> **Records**
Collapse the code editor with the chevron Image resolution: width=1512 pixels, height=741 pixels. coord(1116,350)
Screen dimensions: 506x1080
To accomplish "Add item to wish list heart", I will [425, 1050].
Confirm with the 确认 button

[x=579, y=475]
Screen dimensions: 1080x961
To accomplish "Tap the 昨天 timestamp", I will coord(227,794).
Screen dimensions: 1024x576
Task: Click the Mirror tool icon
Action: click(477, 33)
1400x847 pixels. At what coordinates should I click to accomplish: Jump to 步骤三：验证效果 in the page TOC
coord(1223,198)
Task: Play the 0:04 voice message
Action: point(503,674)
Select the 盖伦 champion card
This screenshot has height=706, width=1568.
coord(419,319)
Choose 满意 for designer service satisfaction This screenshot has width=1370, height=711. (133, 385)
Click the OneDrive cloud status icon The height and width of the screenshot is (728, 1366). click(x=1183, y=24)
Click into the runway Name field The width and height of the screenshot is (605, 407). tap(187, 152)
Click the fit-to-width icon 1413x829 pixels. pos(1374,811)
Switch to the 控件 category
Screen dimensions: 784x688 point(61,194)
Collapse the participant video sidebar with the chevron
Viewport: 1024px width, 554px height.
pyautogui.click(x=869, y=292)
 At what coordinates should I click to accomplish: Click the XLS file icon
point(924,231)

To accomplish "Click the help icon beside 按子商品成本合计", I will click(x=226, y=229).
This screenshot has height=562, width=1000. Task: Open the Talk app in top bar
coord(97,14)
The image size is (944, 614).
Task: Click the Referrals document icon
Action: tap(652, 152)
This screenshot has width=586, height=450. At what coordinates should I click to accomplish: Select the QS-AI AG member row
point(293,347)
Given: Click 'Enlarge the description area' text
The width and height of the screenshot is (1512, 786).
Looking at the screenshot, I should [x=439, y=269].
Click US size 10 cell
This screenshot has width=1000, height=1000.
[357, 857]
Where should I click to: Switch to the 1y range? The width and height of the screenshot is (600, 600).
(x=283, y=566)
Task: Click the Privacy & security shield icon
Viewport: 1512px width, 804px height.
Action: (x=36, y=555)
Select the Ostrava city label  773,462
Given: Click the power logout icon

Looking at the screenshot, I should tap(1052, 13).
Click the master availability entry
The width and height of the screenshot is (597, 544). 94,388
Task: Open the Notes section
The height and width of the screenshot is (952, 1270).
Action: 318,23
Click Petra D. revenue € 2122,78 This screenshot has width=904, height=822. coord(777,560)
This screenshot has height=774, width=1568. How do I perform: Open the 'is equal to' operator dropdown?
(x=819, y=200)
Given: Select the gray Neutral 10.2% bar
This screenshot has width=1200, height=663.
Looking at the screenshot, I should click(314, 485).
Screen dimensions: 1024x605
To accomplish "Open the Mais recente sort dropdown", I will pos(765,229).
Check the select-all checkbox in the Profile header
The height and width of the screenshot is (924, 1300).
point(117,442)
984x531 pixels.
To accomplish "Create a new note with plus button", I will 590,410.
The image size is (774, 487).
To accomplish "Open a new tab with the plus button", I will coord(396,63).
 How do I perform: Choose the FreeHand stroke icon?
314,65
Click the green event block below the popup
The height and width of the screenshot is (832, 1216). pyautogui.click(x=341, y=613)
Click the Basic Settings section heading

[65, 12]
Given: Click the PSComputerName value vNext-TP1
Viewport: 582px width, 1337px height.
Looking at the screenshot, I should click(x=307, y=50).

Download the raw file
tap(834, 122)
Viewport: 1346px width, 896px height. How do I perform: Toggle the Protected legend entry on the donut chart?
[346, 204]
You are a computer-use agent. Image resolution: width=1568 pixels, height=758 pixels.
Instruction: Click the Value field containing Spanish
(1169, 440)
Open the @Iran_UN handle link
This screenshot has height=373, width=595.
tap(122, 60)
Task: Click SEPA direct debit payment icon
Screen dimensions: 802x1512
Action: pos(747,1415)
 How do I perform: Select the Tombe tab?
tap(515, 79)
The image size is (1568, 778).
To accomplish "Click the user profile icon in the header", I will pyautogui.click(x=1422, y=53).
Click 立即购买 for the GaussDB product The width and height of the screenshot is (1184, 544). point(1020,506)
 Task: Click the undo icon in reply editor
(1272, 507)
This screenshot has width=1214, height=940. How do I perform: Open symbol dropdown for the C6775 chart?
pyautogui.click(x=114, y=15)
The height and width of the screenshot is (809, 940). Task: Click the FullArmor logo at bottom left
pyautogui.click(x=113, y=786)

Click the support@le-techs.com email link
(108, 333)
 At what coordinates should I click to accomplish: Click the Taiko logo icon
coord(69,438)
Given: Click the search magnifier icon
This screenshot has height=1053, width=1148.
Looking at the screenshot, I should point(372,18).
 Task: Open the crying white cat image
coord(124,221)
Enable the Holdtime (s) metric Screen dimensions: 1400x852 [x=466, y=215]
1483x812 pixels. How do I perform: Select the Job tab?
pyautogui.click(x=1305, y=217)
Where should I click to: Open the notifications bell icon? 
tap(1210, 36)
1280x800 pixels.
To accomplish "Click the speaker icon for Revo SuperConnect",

> **Aim**
Which lines in the items above contain the word "button"? Pull out each of those lines, treating case as significant.

> **Expected answer**
Confirm with the 确认 button
To accomplish "Create a new note with plus button", I will 590,410.
To accomplish "Open a new tab with the plus button", I will coord(396,63).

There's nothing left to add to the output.